(Pointing records for text and elements)
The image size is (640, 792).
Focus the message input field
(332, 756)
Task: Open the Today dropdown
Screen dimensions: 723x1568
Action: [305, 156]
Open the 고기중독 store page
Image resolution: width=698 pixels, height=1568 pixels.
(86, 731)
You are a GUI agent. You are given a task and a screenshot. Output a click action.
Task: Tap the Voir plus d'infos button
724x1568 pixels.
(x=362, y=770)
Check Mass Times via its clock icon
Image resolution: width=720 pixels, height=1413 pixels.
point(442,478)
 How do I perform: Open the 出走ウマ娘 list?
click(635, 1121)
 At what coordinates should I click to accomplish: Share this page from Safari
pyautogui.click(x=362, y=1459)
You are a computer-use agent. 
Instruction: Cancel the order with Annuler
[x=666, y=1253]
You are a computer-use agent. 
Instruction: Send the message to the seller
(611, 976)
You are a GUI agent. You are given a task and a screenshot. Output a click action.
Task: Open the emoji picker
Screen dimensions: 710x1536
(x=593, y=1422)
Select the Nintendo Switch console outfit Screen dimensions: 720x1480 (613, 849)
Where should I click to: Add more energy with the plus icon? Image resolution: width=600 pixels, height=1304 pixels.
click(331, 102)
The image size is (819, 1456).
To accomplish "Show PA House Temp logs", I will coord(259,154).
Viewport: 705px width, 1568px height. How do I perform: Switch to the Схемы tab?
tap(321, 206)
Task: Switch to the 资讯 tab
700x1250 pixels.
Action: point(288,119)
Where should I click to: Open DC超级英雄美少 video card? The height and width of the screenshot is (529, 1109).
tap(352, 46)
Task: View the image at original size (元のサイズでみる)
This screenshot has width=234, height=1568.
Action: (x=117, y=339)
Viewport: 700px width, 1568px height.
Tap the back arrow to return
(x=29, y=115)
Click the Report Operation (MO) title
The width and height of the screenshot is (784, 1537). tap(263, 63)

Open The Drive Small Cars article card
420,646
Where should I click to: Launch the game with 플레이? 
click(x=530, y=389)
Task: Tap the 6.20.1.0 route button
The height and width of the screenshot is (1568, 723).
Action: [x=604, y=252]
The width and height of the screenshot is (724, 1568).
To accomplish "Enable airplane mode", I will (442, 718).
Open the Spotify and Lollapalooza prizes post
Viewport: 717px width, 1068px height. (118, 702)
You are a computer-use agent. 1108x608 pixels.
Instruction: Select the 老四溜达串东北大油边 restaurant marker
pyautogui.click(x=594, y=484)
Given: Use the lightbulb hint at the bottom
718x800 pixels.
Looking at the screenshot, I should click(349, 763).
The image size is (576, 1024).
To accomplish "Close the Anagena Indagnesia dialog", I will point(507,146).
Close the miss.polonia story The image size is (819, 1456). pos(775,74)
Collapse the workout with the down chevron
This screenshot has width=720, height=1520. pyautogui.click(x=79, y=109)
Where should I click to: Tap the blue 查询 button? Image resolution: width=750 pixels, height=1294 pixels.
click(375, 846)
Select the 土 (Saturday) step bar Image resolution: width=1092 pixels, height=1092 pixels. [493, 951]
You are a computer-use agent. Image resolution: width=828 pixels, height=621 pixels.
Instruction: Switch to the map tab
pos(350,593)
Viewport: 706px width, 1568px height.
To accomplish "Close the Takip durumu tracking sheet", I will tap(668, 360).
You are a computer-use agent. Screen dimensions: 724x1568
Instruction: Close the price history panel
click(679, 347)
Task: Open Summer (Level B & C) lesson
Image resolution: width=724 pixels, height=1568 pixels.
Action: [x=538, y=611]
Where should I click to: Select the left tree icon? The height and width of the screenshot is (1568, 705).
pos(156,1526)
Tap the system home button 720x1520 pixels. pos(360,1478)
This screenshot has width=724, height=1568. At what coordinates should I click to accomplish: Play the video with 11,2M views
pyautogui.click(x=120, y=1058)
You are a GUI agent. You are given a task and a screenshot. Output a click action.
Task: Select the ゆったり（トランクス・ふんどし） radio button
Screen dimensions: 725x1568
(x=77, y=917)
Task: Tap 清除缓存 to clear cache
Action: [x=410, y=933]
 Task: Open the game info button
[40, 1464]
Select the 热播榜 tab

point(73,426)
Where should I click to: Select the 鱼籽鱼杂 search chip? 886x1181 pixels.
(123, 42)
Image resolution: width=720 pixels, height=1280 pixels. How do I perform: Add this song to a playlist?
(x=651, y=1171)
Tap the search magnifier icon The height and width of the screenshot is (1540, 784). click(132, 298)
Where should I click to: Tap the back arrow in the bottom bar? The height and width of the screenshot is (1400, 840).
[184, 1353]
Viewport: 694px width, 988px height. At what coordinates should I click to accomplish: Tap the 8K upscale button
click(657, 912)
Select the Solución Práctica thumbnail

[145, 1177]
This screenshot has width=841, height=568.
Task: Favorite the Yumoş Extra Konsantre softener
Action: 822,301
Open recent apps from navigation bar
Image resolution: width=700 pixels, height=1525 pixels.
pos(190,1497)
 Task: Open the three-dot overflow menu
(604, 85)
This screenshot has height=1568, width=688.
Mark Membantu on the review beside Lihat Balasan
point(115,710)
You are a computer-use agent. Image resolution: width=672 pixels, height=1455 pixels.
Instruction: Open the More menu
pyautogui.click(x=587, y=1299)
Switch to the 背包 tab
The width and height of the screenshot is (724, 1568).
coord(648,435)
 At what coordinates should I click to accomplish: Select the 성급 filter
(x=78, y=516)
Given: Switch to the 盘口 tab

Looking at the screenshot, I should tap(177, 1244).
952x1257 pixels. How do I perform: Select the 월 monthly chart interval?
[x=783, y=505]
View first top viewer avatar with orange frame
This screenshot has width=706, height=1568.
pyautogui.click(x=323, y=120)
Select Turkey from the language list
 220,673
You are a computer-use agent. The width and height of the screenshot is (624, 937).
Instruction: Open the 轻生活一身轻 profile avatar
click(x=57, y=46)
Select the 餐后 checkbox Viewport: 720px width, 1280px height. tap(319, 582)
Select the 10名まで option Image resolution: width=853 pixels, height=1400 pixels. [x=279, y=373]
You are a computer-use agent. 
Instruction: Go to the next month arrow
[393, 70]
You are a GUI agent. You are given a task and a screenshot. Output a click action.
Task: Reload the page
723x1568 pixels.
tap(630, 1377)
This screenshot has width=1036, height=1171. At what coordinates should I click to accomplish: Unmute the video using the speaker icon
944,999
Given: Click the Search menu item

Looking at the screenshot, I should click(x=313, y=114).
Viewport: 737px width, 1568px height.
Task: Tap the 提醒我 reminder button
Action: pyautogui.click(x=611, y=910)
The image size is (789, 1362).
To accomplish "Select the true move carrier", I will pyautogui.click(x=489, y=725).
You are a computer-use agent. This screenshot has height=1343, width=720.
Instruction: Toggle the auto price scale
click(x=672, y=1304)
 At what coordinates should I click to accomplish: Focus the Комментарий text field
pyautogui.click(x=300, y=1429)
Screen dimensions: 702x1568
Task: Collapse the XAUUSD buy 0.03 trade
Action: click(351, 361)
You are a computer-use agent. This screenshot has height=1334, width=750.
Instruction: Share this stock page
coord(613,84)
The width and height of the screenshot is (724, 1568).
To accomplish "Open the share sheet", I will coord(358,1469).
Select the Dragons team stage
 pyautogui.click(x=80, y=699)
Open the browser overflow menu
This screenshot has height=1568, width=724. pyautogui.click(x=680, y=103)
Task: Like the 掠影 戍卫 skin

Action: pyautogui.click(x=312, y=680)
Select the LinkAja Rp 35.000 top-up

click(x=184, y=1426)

**WHAT IS EXPECTED**
Copy the items from the line containing "Where should I click to: Launch" down to the line containing "will (442, 718).", with their requests, and shift every coordinate in the answers by adding 38 to it.

**RESPONSE**
Where should I click to: Launch the game with 플레이? 
click(x=568, y=427)
Task: Tap the 6.20.1.0 route button
The height and width of the screenshot is (1568, 723).
Action: [x=642, y=290]
The width and height of the screenshot is (724, 1568).
To accomplish "Enable airplane mode", I will (480, 756).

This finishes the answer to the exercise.